Dr. Siggie Cohen added that kids who experience being excluded or singled out at school would not thrive as they will lose interest in doing almost everything and think no one wants to befriend them. However, Dr. Cohen suggests parents appropriately respond to their child's needs as they are the only people their kids will talk to; thus, they must know to validate emotions as they can make a huge difference in a child's life.
Furthermore, if parents are worried about their kid's situation, they can discuss these things with the child's teacher and not in front of their child. Doing so will only cause the child more fear as they will think low of themselves for telling the incident to their parents, per Empowering Parents. Friends usually look highly at themselves, and there's a common rule that you can't tell adults as it will be considered a complaint against the group.

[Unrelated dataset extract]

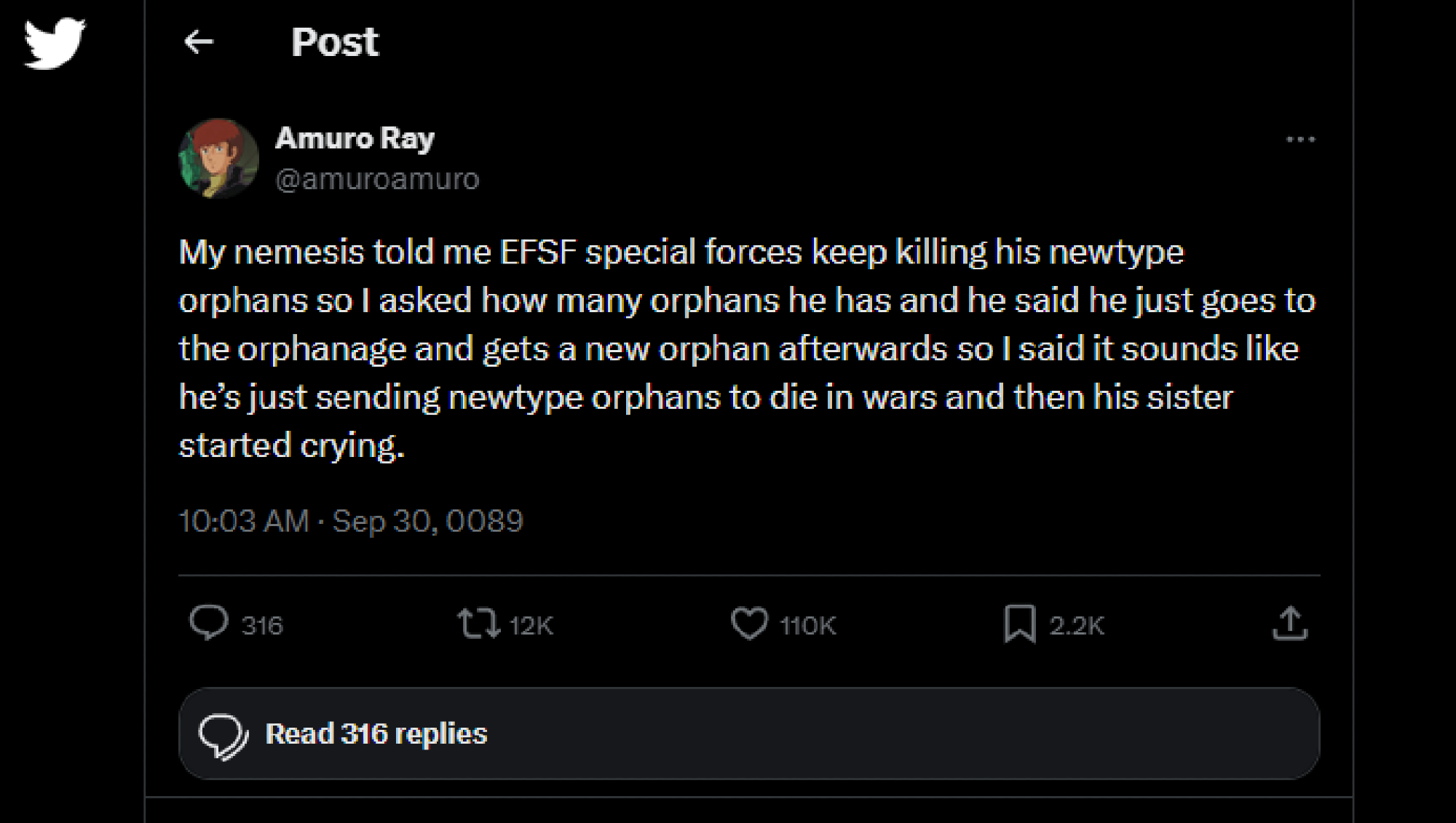The height and width of the screenshot is (823, 1456).
Task: Click the reply speech bubble icon
Action: click(209, 624)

What parents can do for their children?
Dr. Andy Brimhall, a therapist and professor at East Carolina University specializing in marital and family conflict and child behavioral problems, suggests parents not shame their kids for being left out in a class or excluded from a group and instead support them, remind them of their worth. Discuss with them that no one deserves to be excluded and note that they have a lot to offer the world; thus, they must not settle in such a setup as it will not bring any good to them.
Try to listen and allow them to express their feelings regarding the incident, as it will help them to calm down. Dr. Brimhall added that parents should also remind their kids that they have no power or control over what other people say or do. However, they can control how they respond. Teach them how to handle the possible situation and overcome the pain of being singled out. The goal is not to feel helpless but instead to feel empowered.
Parents should avoid taking over the situation and allow their children a chance to handle the issue instead of jumping in right away to fix problems. Dr. Brimhall told Very Well Family to only give kids advice and let them handle things.